## [WHAT IS EXPECTED]
How many lines in the records below contain the string "screenshot", with case counting? Give only the number.

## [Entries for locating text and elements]
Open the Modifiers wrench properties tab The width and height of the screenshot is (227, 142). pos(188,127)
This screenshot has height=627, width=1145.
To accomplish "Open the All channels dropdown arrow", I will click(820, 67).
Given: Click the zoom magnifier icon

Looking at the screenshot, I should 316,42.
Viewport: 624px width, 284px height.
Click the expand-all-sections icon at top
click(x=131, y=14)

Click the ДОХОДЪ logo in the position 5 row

## [FULL ANSWER]
3